Comptant parmi les jeunes cadres de l’Union nationale (UN) les plus virulents à l’encontre du pouvoir ces dernières années, Firmin Ollo Obiang a officialisé, mercredi 20 juin, sa candidature à l’investiture de son parti pour les prochaines législatives à Libreville.

Firmin Ollo Obiang, candidat à l’investiture de l’UN pour les prochaines législatives à Libreville. © D.R.

 

Elu conseiller municipal au premier arrondissement de Libreville à la suite des élections locales de 2013, Firmin Ollo Obiang se verrait bien député. Hier, sur les réseaux sociaux, le coordonnateur national du Mouvement des jeunes de l’Union nationale (MJ-UN) a officialisé sa candidature à l’investiture de son parti pour les prochaines législatives. Il envisage de se présenter cette fois au premier siège du deuxième arrondissement de Libreville (Nkembo). «C’est le siège de la jeunesse», avait-il déjà posté sur sa page Facebook le 15 juin.

Si Firmin Ollo Obiang veut aller aux législatives, c’est pour lutter contre l’injustice. «Quelle que soit la difficulté, le combat pour la justice ne finit que lorsqu’on ne voit plus l’injustice.

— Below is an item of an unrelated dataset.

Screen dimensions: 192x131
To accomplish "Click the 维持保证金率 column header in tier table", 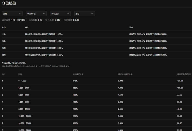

Mais comme il y a encore de l’injustice, comme on tue encore nos parents et qu’on nous demande de ne rien faire, il y a lieu de continuer la lutte. Je vous invite à poursuivre cette lutte avec moi», a déclaré l’ancien leader estudiantin, invitant les jeunes à s’inscrire «librement» sur les listes électorales dans la circonscription qu’il entend briguer.

La candidature à l’investiture de Firmin Ollo Obiang est loin d’être une volonté subite. Son annonce semble avoir été mûrie. Ces derniers mois, son parti l’a impliqué dans ses différentes sorties, comme pour le présenter aux populations, y compris à l’intérieur du pays. Connu pour sa véhémence à l’encontre du pouvoir, le coordonnateur national du MJ-UN, est mis à contribution dans le cadre de la campagne initié récemment par l’UN contre le boycott des prochaines législatives.

«Si notre constitution annulait toute élection qui présenterait une abstention plus élevée que la participation, j’aurai moi aussi boycotté les législatives. Mais il n’en est rien. Pour cent votants contre des milliers d’abstentions, l’élection est validée. L’abstention ne sauve donc pas. Elle donne plutôt aux avatars du PDG la latitude de décider de notre vie commune», a récemment expliqué le jeune cadre de l’UN, plusieurs fois incarcéré pour ses prises de position.